VMDコンサルタントの藤井雅範(ふじいまさのり)です。

6月28日の新聞記事に『ワールド希望退職者500人募集』という記事が掲載されていました。

僕が長年在籍していたアパレルメーカーのワールドです。

500人というのは社員の3割に相当する模様。

対象者は40歳以上に限定するということで、販売や生産を担う子会社では実施しないらしい・・・

先月発表された『ワールド直営店舗400〜500店舗閉鎖』につづく、ショッキングなニュースです。

ワールド神戸本社

ワールド神戸本社

 

ワールドの躍進

今から20年近く前の話。

ワールドはそれまでの卸業態中心からSPA業態中心へと大きく舵を取り始めました。

まずは百貨店やファッションビルを中心にヤング〜キャリア〜ミセス〜メンズまで、次々とSPAブランドを立ち上げ、ロジカルなシステムで効率の良い業務推進を行い始めました。

次にやってきたのが大型商業施設の台頭。

ここでもあらゆるカテゴリーに手を打ちます。

ヤング〜ミセスはもちろん、ファミリー業態や大型ストア、ライフスタイル業態まで次々とブランドを開発。

見事に大型商業施設の出店ラッシュの波に乗ったわけです。

 

当時ボクは、ショッピングセンター、ファッションビル、駅ビルに出店するほぼ全ての業態、ブランドを統括する事業部にいました。

そのなかで、インテリア・VMD、販促、プレスといった業務の責任者として取りまとめを行っていたのです。
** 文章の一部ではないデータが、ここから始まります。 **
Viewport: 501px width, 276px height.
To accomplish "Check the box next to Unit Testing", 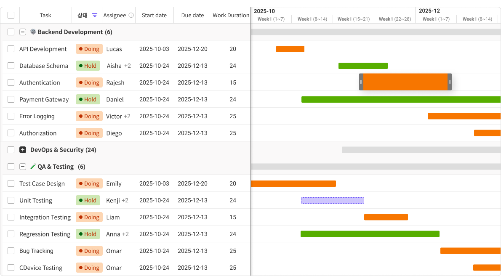I will [11, 200].
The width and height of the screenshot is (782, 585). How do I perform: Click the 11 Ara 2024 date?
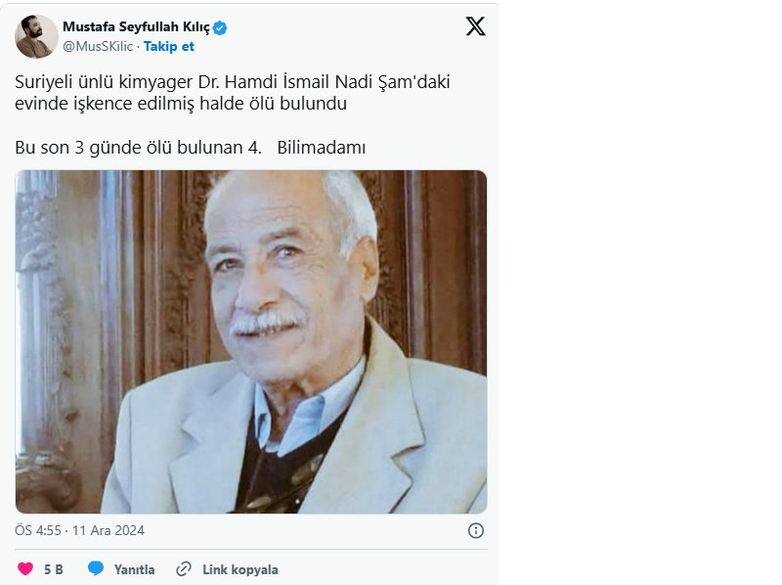tap(109, 530)
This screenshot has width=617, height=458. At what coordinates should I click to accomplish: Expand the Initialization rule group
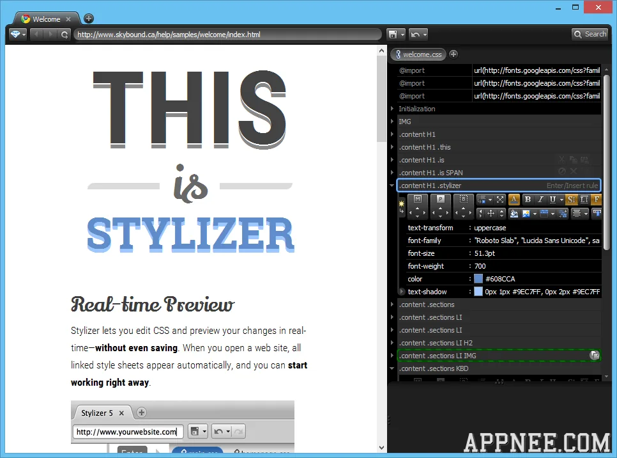pyautogui.click(x=392, y=108)
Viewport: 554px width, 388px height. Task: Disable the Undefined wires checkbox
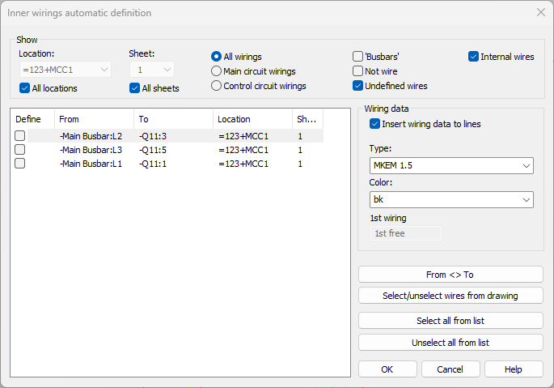click(x=358, y=86)
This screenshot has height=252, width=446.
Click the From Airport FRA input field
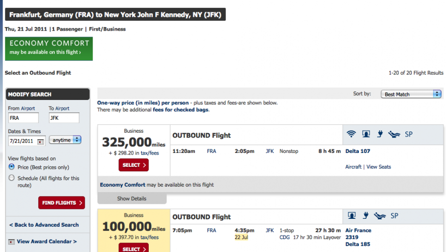[23, 118]
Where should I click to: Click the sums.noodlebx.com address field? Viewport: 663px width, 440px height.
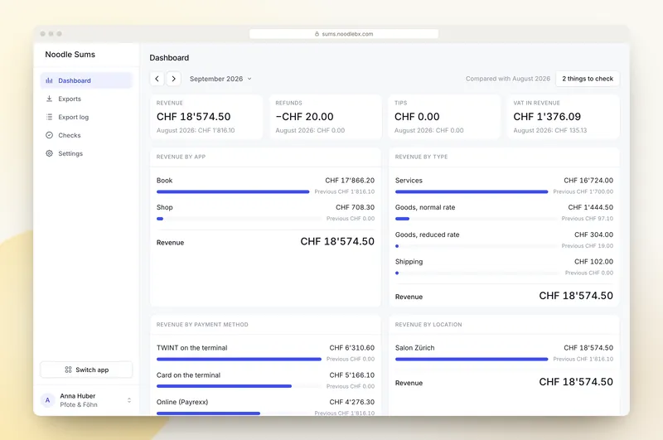344,34
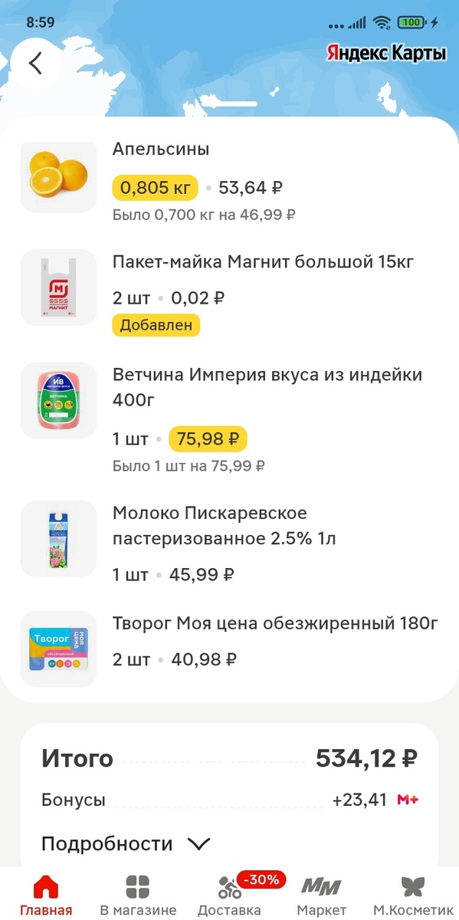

ピーク時はボクが担当している事業部だけで、年間100店舗近い出店がありました。

ショッピングセンターの開発に対応して新しいブランドや屋号も次々に生み出される。

おそらく30を超えるブランドを担当していたと思います。

毎日の仕事は、出店や新ブランド開発に関するすることが多かった。

それもたくさんの数を並行して行うのです。

全く新しいブランドの図面会議と、販促物の開発会議が1日に3本ずつ、なんてこともありました。

こうなるとほぼ流れ作業。

外部デザイナーからの提案をチェックして次々とこなしていく、という毎日。

外からの刺激も多いし、業務量はとても多い、そして業績は拡大する。

だからそれなりの充足感はありました。

だけど・・・

 

最先端のデザインのお店に、売れ筋のキーワードを持った商品を適量に投入すれば、売り上げは取れる。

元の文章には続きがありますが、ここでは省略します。